Сестра холодно усмехнулась:
— Вот вы кричите, что я фальшивая, ненастоящая. Хотите увидеть, какая я настоящая, неприкрытая, во всём непотребстве — пожалуйста, доставлю вам сегодня такую радость! — С этими словами она ловко расстегнула пуговицы под мышкой, потом рванула запах на груди, и ципао упал ей под ноги. Сестра осталась абсолютно нагая, и в воздухе зазвенел её пронзительный крик: — Смотрите же все, раскройте глаза и смотрите! Вот чем я эксплуатировала! Этим, этим и ещё раз этим! Кто платит, тому и даёшь! Вот уж одно наслаждение, ветер не дует, дождь не мочит, ешь и пей в своё удовольствие, каждый день невеста, каждую ночь брачные покои! У кого дома есть жёны, дочери, давайте, отпустите их заниматься этим ремеслом, пусть ко мне приходят, научу петь и играть на разных инструментах, дам уроки применения всех видов оружия в обхождении с мужчинами, помогу стать деревьями, с которых будете трясти деньга! Ну, кто желает, господа? Сегодня я занимаюсь благотворительностью, обслуживаю бесплатно себе в убыток, позволю попробовать, что такое всеми желанная проститутка! Ну что? Слабо? Поникли, как спустившая елда?
От гнева и насмешек сестры мужчины дунбэйского Гаоми, ещё несколько минут назад стоявшие с горящими глазами, опустили голову. Выпятив грудь, сестра повернулась к секретарю Ху:
— Ну а ты, начальник? Только не говори, что не хочешь, глянь, как у тебя встал — что твой маузер «куриная нога», будто парус надулся. Давай, кто осмелится, если ты пример не подашь? — С непристойными жестами и выражениями сестра подступала к секретарю Ху, а тот, побагровев, пятился от неё. Грубая рожа этого бравого цзяодунского верзилы покрылась каплями пота, а от торчащих, подобно щетине, волос валил пар, как над пароваркой. Он вдруг взвыл, словно пёс, обжёгший кончик носа о раскалённые клещи, в бешенстве размахнулся железным кулачищем и нанёс сестре страшный удар прямо в лицо. Раздался ужасающий хруст, и она со стоном распласталась на полу. Из носа и меж зубов у неё хлынула кровь…
Ошибку допустил секретарь Ху, вот и перевели его потом куда подальше.

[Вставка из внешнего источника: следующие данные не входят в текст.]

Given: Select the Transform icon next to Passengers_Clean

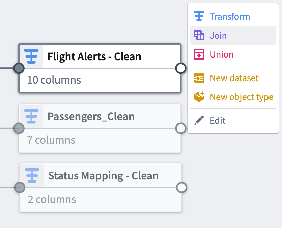Looking at the screenshot, I should click(x=31, y=116).
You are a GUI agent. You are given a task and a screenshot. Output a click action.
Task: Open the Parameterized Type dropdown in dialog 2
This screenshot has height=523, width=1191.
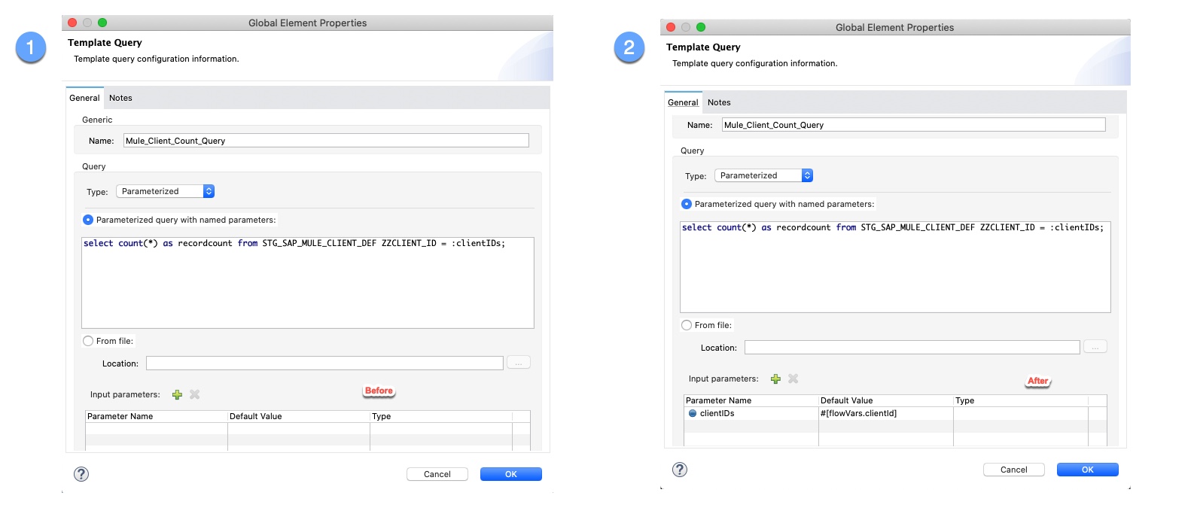763,175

В тот день женщины дунбэйского Гаоми, в ком проснулась совесть, честили последними словами всех этих греховодников — и начальство коммуны, и своих мужчин. Они обступили сестру и одели её. Несколько человек помоложе и покрепче подняли её, еле дышавшую, и вывели на улицу. Следом шла толпа заплаканных женщин и детей. Дети были настолько серьёзны, что походили на стариков. Все молчали, будто участвовали в торжественном шествии. Еле волочившая ноги сестра смотрелась в своём огненно-красном одеянии как павший герой.

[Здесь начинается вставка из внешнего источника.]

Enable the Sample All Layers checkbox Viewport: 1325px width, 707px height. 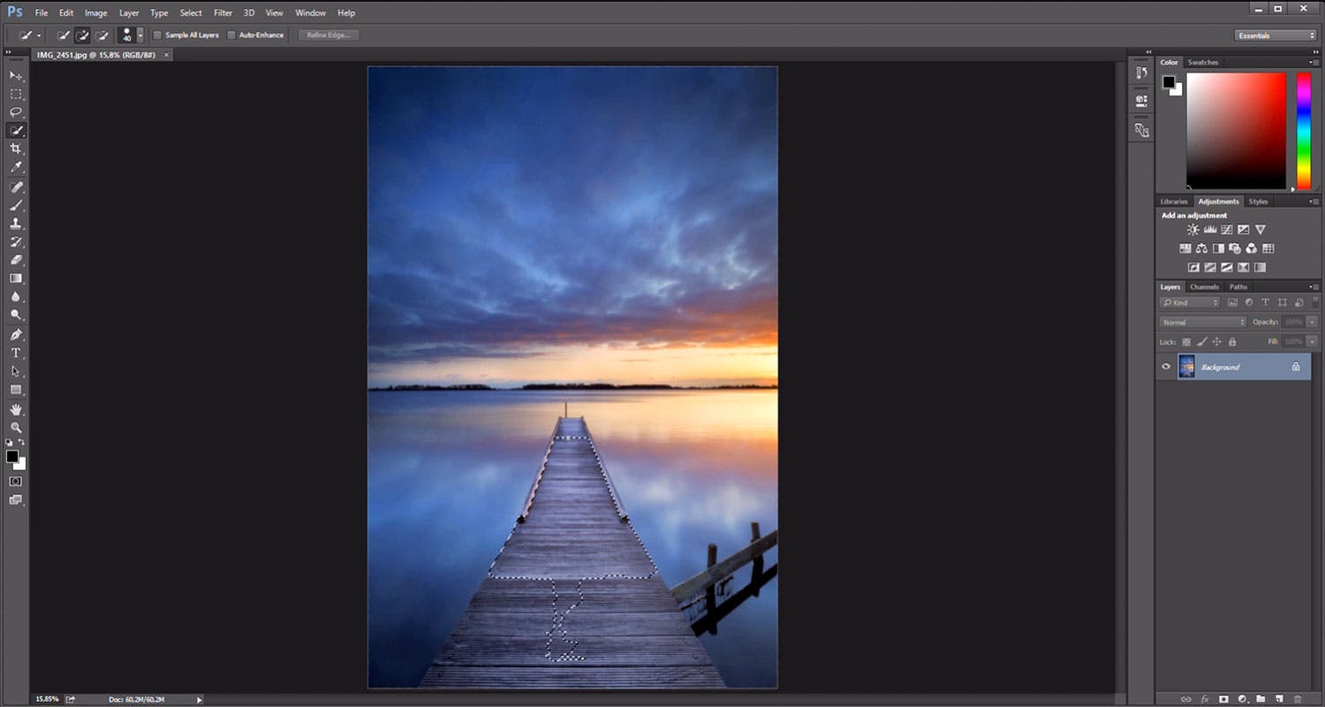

С тех пор она прославилась. Ей удалось так поразить народ, пролив за них, невежественных и упрямых, свою кровь, что это стало сильнейшим противоядием злу, чудесным образом преобразившим это гнилое болото. Люди из пассивных стали активными. Добросердечные женщины, пожилые и молодые, несли в наш дом большие керамические горшки и маленькие посудины из тыквы. В горшках была мука, в тыквах — яйца. Все они с восторгом отзывались о сестре, и тронутая до глубины души матушка говорила, что никогда ещё семья Шангуань не видела от земляков столько заботы. К сожалению, сознание сестры так и не прояснилось — столь страшным потрясением для её мозга оказался удар железного кулака секретаря Ху.